ProgrammingBackend Developer

Explain the differences between the UPDATE, MERGE, and INSERT ... ON DUPLICATE KEY UPDATE commands in SQL. In which cases is each approach preferable, and how do these tools affect performance and data integrity?

Pass interviews with Hintsage AI assistant

Answer

SQL provides various ways to update or insert data into a table:

  • UPDATE — modifies existing records that match the condition.
  • MERGE (or UPSERT) — combines the logic of inserting and updating in one command: if the row is found — it updates; if not — it adds.
  • INSERT ... ON DUPLICATE KEY UPDATE (MySQL) or INSERT ... ON CONFLICT DO UPDATE (PostgreSQL) — inserts a new row and updates the existing one on key conflicts.

When and what to use:

  • If it is certain that records do not exist yet — use INSERT.
  • For updating existing records — UPDATE with conditions.
  • If it is unknown whether a record exists, it is more efficient to use MERGE or UPSERT — this saves complexity and reduces the number of SQL queries.
  • UPSERT operations are usually faster with a large number of records and minimize race conditions.

Example (PostgreSQL):

INSERT INTO employees(id, name, salary) VALUES (1, 'Ivan', 100000) ON CONFLICT (id) DO UPDATE SET salary = EXCLUDED.salary;

Impact on performance and integrity:

  • Multiple separate UPDATE/INSERT may lead to race conditions and blocking.
  • MERGE/UPSERT is more efficient during bulk migration and maintains atomicity.

Trick Question

What happens if you try to perform an UPSERT on a unique field while simultaneously inserting and updating the same row within the same transaction?

Correct answer: A locking/conflict error may occur because the transaction attempts to change the same row twice.
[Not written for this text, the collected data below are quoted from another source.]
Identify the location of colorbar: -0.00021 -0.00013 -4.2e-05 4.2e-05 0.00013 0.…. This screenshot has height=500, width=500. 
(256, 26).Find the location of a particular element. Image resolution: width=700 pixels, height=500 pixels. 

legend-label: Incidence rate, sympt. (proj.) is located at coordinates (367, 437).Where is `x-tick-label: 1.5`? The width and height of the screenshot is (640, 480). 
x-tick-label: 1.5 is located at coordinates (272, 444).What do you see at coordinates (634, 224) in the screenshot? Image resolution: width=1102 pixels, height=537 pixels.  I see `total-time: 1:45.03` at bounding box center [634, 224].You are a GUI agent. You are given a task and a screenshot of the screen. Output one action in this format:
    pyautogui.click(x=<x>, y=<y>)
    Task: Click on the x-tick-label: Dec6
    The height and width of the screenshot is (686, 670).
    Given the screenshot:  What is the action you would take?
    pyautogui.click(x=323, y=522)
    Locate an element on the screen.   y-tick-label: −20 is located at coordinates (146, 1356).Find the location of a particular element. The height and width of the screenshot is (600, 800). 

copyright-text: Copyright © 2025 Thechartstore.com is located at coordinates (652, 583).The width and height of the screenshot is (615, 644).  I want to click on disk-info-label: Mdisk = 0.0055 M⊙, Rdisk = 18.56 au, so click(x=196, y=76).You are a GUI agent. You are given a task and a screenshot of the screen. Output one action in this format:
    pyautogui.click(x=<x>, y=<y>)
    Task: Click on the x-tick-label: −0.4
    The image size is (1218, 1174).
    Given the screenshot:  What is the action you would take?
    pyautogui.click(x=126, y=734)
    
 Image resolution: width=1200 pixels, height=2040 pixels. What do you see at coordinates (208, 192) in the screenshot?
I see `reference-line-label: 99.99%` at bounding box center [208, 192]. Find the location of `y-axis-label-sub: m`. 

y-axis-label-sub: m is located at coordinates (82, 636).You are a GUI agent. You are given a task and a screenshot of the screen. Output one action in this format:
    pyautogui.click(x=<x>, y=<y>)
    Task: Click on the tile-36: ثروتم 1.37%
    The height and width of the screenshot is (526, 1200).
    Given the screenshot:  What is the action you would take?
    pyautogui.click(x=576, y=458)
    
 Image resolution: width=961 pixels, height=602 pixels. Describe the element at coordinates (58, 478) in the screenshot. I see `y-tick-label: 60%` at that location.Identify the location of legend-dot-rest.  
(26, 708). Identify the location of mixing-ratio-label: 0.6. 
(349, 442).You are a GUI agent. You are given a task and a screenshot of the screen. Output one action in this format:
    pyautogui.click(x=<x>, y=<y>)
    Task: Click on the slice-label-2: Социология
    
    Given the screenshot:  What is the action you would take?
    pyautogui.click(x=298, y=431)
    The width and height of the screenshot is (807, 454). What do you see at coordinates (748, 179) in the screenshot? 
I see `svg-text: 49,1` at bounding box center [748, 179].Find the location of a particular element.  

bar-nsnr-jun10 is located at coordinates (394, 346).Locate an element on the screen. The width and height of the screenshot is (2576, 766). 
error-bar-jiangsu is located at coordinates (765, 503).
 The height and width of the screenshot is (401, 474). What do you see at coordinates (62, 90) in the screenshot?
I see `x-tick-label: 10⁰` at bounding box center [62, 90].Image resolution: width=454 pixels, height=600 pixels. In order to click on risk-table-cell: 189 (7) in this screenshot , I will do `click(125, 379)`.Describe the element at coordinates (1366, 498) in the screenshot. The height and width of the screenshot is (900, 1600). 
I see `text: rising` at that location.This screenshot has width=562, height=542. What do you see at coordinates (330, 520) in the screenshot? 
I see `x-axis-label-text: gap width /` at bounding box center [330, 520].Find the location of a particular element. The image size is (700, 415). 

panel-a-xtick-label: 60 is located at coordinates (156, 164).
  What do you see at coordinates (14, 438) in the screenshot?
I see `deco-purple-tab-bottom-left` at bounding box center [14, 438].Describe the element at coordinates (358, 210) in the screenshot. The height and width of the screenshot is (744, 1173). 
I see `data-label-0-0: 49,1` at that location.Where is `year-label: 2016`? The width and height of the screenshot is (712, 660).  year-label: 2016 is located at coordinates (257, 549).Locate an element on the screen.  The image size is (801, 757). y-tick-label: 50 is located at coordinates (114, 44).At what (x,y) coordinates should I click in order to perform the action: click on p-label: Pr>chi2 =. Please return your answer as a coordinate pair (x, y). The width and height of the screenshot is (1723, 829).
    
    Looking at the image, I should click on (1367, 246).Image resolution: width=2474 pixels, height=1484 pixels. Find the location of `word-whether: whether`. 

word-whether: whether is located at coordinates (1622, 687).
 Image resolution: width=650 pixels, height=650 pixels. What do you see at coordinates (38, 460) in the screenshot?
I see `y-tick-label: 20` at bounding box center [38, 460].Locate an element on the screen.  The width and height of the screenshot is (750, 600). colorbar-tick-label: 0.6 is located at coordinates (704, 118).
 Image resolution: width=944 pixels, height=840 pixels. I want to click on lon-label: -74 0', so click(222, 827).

The operation will either not complete or will result in a deadlock error depending on the DBMS.

Example:

BEGIN; INSERT INTO users(id, name) VALUES (1, 'Oleg') ON CONFLICT (id) DO UPDATE SET name = EXCLUDED.name; UPDATE users SET name = 'Petr' WHERE id = 1; COMMIT;

With incorrect order and isolation level, a conflict of changes may arise.


Story #1

In one data migration logic, a combination of SELECT followed by INSERT or UPDATE was used, which sometimes resulted in another transaction setting data earlier, causing a "duplicate key" error. This led to frequent failures of nightly data exports, requiring the logic to be replaced with UPSERT.


Story #2

In a MySQL project, ON DUPLICATE KEY UPDATE was incorrectly applied, which did not correctly account for composite unique keys. As a result, some data was not updated and duplicates appeared. The issue was only detected on the production stand.


Story #3

In a project, UPDATE was used instead of UPSERT for synchronizing user data. In case of connection failures, part of the data was lost as the update was skipped for new users. After analysis, MERGE/UPSERT was fully implemented.